# Strange key repeats on USB keyboard when typing normally



## Declan Hoare (Feb 14, 2021)

My keyboard shows up in lsusb as "Unicomp, Inc. Ruffian 6 Keyboard v3 [Model M]" and my motherboard is a Gigabyte AX370-Gaming K3 with the latest firmware, and I'm booting in UEFI mode.  I've just installed FreeBSD 12.2 and I'm getting strange key repeats as I type, both in text mode and in X, which wasn't happening on Arch Linux or NetBSD.

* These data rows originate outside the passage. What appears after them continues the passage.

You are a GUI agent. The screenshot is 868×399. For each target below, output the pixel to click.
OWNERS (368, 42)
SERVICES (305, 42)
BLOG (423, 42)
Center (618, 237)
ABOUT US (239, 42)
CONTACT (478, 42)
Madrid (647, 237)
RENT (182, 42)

I think this has to do with key jamming.  The easiest way for me to reproduce this problem is to depress G, H, J, and K in order and then release them in order, which results in the text "ghghkj", whereas what I get when connecting the same keyboard to a Linux system is "ghkj".  The first "g" and "h" appear when pressing those buttons, and the rest of the text appears immediately on releasing H.  I'm also having frequent issues in practice, typing at normal speeds; the words "then" and "them" in this paragraph showed up as "theehn" and "theehm".

I've tried enabling "Port 60/64 emulation" in the UEFI setup in hopes of having the keyboard be detected as a PS/2 device instead to see if that would help, but I think it's still being used as a USB device, as it still shows up in lsusb.  I installed xf86-input-evdev and uninstalled xf86-input-libinput, which caused evdev to be used but it didn't make a difference so I changed it back (I would be happy to solve the problem in X even if it remains in text mode as I spend most of my time in X).  And I've set hald_enable and dbus_enable as described in the sticky in this forum, and rebooted, but this didn't affect the problem either.

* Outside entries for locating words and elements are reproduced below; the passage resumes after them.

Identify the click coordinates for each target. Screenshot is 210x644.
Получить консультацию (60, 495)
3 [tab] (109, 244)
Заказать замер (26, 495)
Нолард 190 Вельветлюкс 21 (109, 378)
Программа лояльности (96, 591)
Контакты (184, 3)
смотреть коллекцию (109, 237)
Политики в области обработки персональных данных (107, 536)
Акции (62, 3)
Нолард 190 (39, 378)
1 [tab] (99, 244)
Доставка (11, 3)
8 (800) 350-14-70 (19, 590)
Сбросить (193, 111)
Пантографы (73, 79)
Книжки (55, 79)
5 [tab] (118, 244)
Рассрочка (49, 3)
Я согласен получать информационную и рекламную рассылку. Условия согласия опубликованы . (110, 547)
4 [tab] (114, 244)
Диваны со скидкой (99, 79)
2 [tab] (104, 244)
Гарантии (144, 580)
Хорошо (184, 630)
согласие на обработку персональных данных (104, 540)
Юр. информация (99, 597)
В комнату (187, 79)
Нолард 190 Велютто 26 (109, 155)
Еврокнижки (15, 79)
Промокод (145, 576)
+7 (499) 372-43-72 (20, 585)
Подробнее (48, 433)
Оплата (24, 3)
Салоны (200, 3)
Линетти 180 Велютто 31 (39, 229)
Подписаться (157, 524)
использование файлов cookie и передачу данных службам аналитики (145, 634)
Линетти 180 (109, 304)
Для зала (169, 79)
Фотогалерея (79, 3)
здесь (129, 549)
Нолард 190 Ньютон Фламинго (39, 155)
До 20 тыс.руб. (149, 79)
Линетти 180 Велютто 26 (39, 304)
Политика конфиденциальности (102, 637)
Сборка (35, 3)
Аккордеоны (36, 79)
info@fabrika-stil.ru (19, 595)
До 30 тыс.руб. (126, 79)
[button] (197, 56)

Does anyone know how I can prevent these repeats from happening?


----------



## Snurg (Feb 14, 2021)

I once had a similar experience, and in the computer BIOS I found a setting "Emulate PS/2 Keyboard", "Legacy PS/2 support" and the like.
I suppose the background is that USB keyboards have 2- or 3-key rollover only, while PS/2 can take more keys without getting confused.

Edit: Good to see evdev is still available


----------



## Declan Hoare (Feb 15, 2021)

Based on what you said I tried harder to get it to recognise the keyboard as PS/2 but I don't think it will work on my hardware.  I disabled ukbd0 with PS/2 emulation enabled in the UEFI setup, but that gave me no keyboard input in FreeBSD.  I turned emulation back off and used an adapter to connect the keyboard to my physical PS/2 port but that didn't work at all, even in setup itself.  I tried a PS/2 keyboard and a different USB keyboard and both worked fine though, so it seems to be a clash with this particular keyboard.


----------



## Vladimir Kondratyev (Feb 15, 2021)

Looks like known issue. You can apply ukbd_rollover.patch from PR/253249 https://bugs.freebsd.org/bugzilla/show_bug.cgi?id=253249


----------



## jbo (Oct 29, 2021)

Relevant: https://forums.freebsd.org/threads/usb-keyboard-missed-extra-keystrokes.70063/#post-539037


----------